> **INSTRUCTION 1**
In the satellite operating passage, what range does RS-10 use to retransmit signals it accepts between 145.860MHz and 145.900MHz?
> **INSTRUCTION 2**
Please return the stretch of the satellite operating passage from "You can easily" through "the right end.".
> **INSTRUCTION 3**
According to the satellite operating passage, why does a signal sent to RS-10 at 145.870MHz come down at about 29.370MHz?

> **PASSAGE SHOWN**
======

You will often hear this pass prediction called "tracking."

	So now we know what satellite and when it will be coming
over.  We're ready, right?  Well, we would be if it were exactly
that easy.  Going back to our example, let's compare the satellite
with the band and the pass time with when the band is open.  If
either of those isn't present, you're out of luck, but if both are
available, you still have to know the exact frequency.  If you want
to talk with someone specific, you had better agree on that ahead of
time.  Fortunately, most of us just want to communicate, or perhaps
we're trying to achieve Worked All States on the satellites.  Then
it's just like we're used to operating; call CQ or answer someone
else's.
 
Transponders and Satellite Passbands

	Another comparison between satellite and non-satellite
operation is that working satellites is very similar to working
"split" on HF or "cross-band" repeat on repeaters, where you
transmit on one band and listen on another.  On HF, you are pretty
much free to choose which two bands and which frequencies within
those bands you wish to use.  On the satellites, as on the
repeaters, that choice has been made for you; that's what we mean by
"mode".  Unlike repeaters, almost all of the analog birds are
actually "transponders" which listen to an entire segment of one
band and retransmit it on another band (the exception is AO-27).
Let us again go back to your planned QSO with your out-of-state
friend.  You chose RS-10, a Mode A satellite.  RS-10 will accept an
signal anywhere from 145.860MHz to 145.900MHz and retransmit it
between 29.360MHz and 29.400MHz.  These are known as the uplink and
downlink passbands, and there is a direct relationship between them.
A signal you transmit a 145.870MHz will be rebroadcast by the
satellite at (about) 29.370MHz, 145.880MHz comes down as (about)
29.380, etc.  This is because RS-10 (as well as RS-12 and RS-15)
uses what is known as a "non-inverting linear transponder".

	You can easily graph this relationship, and it may not be a
bad idea to do so.  Using a ruler, draw two parallel lines of equal
length, one exactly above the other.  Look up the passband limits of
the satellite in question.  Note the lower limit of the uplink at
the left end of the top line and the upper limit on the right end.
Do the same for the downlink on the bottom line.  What you end up
should look something like this:

RS-10 Uplink Passband 145.860         145.870        145.880
145.890 145.900
+-----------------+----------------+----------------+-----------------+


+-----------------+----------------+----------------+-----------------+
29.360 29.370 29.380          29.390           29.400 RS-10 Downlink
Passband

	Looking at this, you can see that if you want to meet your
friend on a downlink frequency of 29.390, you just need to transmit
on (about) 145.890.

======

> **DATA SHOWN**
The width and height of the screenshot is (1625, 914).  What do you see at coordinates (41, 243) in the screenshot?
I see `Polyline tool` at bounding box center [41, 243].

======

> **WRITTEN RESPONSE 1**
Between 29.360MHz and 29.400MHz.

> **WRITTEN RESPONSE 2**
You can easily graph this relationship, and it may not be a
bad idea to do so.  Using a ruler, draw two parallel lines of equal
length, one exactly above the other.  Look up the passband limits of
the satellite in question.  Note the lower limit of the uplink at
the left end of the top line and the upper limit on the right end.

> **WRITTEN RESPONSE 3**
RS-10 uses a "non-inverting linear transponder," so there is a direct relationship between its uplink and downlink passbands. Each uplink frequency is rebroadcast at the matching point in the downlink passband.